WHAT THIS TASK INVOLVES: Rewrite everything from the line containing "This screenshot has width=252, height=179." down to the line containing "(x=244, y=125)", both included, and leave the requests unchanged. Multiply each coordinate in the answers by 0.75 and round to whole numbers, with halves going up.

+++++

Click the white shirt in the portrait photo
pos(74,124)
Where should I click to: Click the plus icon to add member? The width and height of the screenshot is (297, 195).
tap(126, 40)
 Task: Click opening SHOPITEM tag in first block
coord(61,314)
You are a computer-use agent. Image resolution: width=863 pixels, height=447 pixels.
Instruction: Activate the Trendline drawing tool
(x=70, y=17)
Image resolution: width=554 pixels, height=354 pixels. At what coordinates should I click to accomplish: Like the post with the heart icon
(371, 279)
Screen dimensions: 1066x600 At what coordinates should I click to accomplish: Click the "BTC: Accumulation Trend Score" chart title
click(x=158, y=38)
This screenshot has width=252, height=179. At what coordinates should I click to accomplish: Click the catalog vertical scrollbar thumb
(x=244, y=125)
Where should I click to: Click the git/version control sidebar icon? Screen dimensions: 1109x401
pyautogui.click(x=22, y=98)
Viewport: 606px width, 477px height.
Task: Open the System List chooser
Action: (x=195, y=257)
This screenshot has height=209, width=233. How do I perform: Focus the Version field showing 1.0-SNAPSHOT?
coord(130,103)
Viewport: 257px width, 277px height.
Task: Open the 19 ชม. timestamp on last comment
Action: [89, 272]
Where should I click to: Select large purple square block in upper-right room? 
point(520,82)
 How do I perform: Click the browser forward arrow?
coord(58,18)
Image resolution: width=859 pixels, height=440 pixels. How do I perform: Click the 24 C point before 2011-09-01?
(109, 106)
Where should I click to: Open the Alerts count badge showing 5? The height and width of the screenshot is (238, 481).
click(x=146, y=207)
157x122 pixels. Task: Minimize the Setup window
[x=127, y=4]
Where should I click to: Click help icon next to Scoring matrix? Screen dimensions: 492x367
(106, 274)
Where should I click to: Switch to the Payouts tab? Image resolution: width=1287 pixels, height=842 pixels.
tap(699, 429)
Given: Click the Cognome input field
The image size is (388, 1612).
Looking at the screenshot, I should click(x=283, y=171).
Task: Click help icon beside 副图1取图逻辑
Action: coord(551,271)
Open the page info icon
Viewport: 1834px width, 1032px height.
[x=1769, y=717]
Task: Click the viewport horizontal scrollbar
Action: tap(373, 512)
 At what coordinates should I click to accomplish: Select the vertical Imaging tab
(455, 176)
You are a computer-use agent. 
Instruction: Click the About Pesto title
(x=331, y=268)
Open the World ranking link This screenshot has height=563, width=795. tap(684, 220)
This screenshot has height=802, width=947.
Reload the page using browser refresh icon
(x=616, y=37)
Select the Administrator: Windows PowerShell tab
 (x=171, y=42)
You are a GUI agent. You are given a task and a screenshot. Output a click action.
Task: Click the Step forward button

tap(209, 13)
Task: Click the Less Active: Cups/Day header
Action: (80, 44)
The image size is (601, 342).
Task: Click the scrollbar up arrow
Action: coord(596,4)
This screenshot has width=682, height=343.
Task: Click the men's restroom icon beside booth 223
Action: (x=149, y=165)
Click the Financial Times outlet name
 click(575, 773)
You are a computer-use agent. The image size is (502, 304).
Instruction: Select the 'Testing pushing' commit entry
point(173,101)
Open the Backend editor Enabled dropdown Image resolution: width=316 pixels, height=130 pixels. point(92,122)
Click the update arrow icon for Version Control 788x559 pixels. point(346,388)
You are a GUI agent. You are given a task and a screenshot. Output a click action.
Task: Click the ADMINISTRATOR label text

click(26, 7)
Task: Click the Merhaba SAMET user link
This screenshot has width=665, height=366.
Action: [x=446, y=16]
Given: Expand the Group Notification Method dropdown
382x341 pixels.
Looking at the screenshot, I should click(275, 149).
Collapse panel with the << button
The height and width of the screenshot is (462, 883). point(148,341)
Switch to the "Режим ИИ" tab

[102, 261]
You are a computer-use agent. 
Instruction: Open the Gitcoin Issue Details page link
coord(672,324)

+++++

REPLY TO THE EXERCISE:
This screenshot has width=252, height=179. At what coordinates should I click to accomplish: Click the catalog vertical scrollbar thumb
(x=183, y=94)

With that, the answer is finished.